* [DATA IN THIS EXERCISE]
※

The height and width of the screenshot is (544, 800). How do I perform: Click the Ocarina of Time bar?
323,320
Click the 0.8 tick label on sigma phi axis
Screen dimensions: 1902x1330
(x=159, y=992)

※

* [WHAT YOU NEED TO DO]
Reproduce the data above exactly, leaving nothing out.

* [OUTPUT OF THE EXERCISE]
The height and width of the screenshot is (544, 800). How do I perform: Click the Ocarina of Time bar?
323,320
Click the 0.8 tick label on sigma phi axis
Screen dimensions: 1902x1330
(x=159, y=992)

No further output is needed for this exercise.